## [PAGE EXTRACT]
====================

Location
- 13690 S Burton Rd Mayer, Yavapai County, Arizona 86333 United States

Information
- School type: For-profit program, Therapeutic boarding school
- Opened: 1997
- Founders: Jean (Jeannie) Courtney
- Status: closed
- Closed: February 2023
- NCES District ID: 42
- CEEB code: 030422
- NCES School ID: A0900156
- Principal: Justin Zych
- Teaching staff: 11 (on an FTE basis)
- Gender: Girls
- Age range: 13-17
- Enrollment: 48
- Capacity: 76
- • Grade 9: 3
- • Grade 10: 11
- • Grade 11: 16
- • Grade 12: 18
- Student to teacher ratio: 4.4
- Hours in school day: 5.8
- Accreditations: Cognia (education)
- Tuition: $126,000 to $162,000 springridgeacademy.com

= Spring Ridge Academy =

Defunct therapeutic boarding school in Arizona, United States

Spring Ridge Academy, was a Therapeutic boarding school for female adolescents 13–17 years old located in Mayer, Arizona, United States. It was founded 1996 and continued to operate until its permanent closure in 2023.

== Background ==
The campus was originally a house with a barn attached and only had one student. By the end, it was capable of housing up to 76 girls with a facility that included classrooms, medical areas, labs, and athletic fields and courts. Spring Ridge Academy was operated by Suzanne Courtney (Executive Director) at its time of closure.

== Programming ==
Spring Ridge Academy described itself as a "clinical therapeutic program with a college preparatory academic curriculum".

====================

## [INPUT DATA]

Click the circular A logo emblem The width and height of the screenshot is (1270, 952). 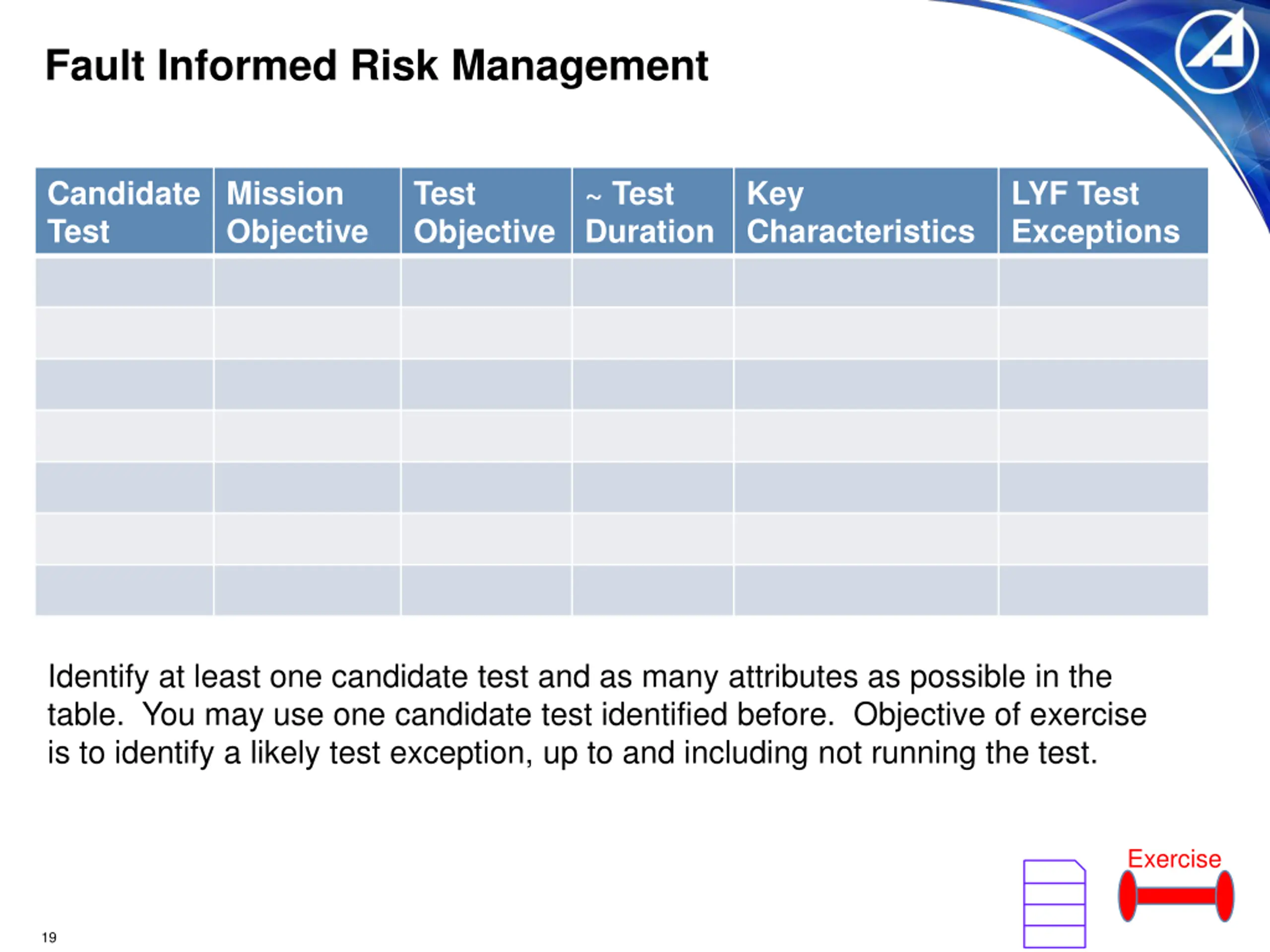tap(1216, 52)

====================

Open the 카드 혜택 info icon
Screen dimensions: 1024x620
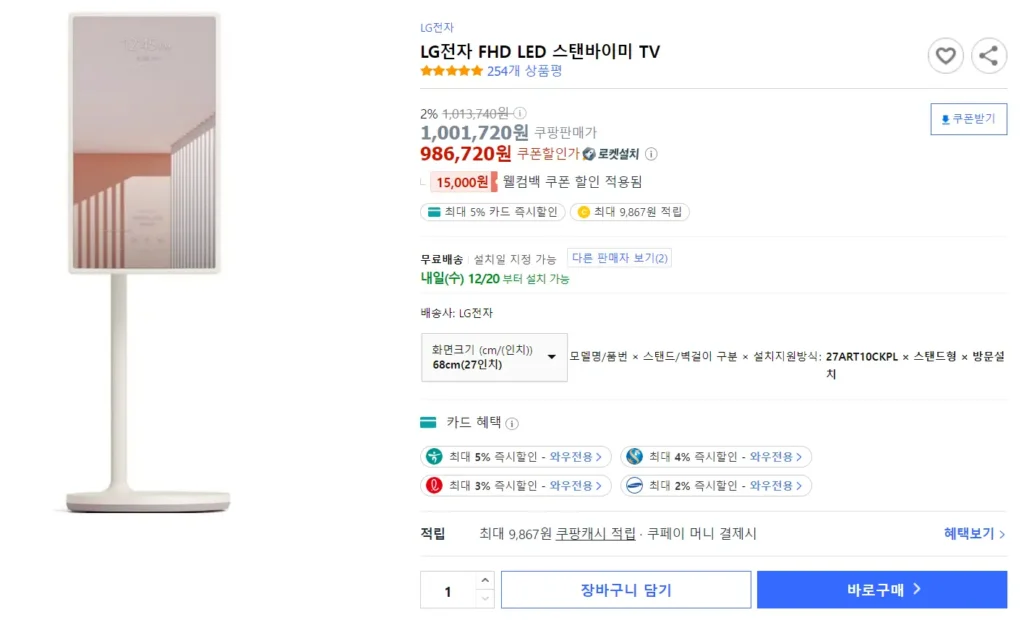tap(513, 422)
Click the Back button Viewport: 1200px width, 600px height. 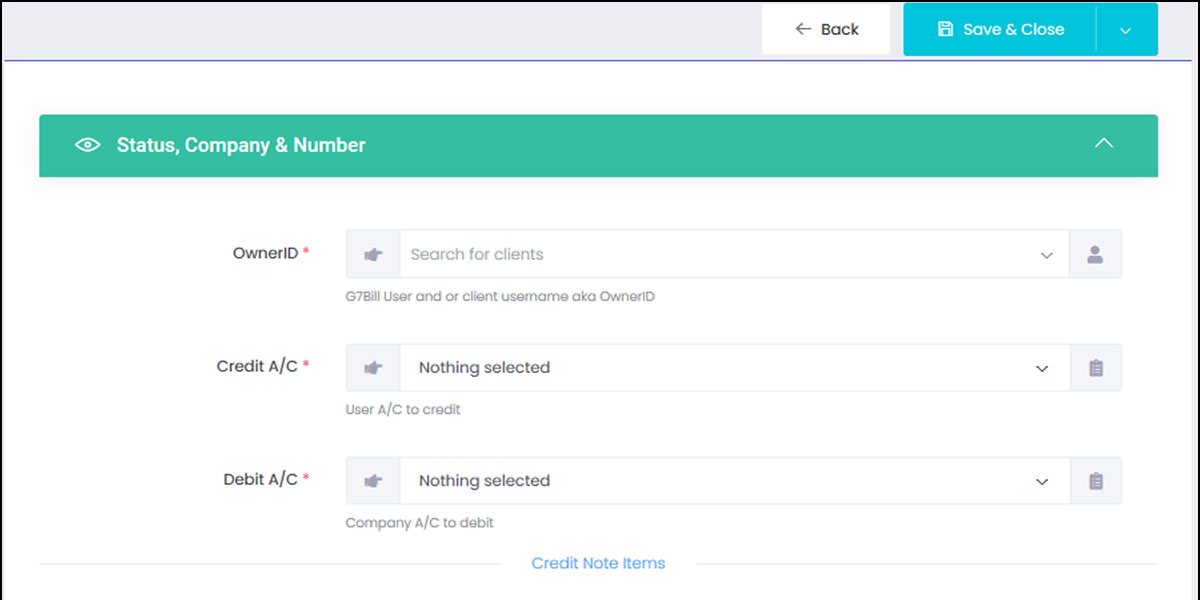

====================

Copy the Spring Ridge Academy text from "Information" to "an FTE basis)", replacing "Founders" with "Founded by".

Information
- School type: For-profit program, Therapeutic boarding school
- Opened: 1997
- Founded by: Jean (Jeannie) Courtney
- Status: closed
- Closed: February 2023
- NCES District ID: 42
- CEEB code: 030422
- NCES School ID: A0900156
- Principal: Justin Zych
- Teaching staff: 11 (on an FTE basis)